┌────────

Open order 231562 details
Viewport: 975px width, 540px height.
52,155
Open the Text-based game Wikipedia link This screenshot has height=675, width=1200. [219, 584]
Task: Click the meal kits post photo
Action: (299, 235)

└────────

Requirement: Print the entire set of records again, exactly.

Written reply:
Open order 231562 details
Viewport: 975px width, 540px height.
52,155
Open the Text-based game Wikipedia link This screenshot has height=675, width=1200. [219, 584]
Task: Click the meal kits post photo
Action: (299, 235)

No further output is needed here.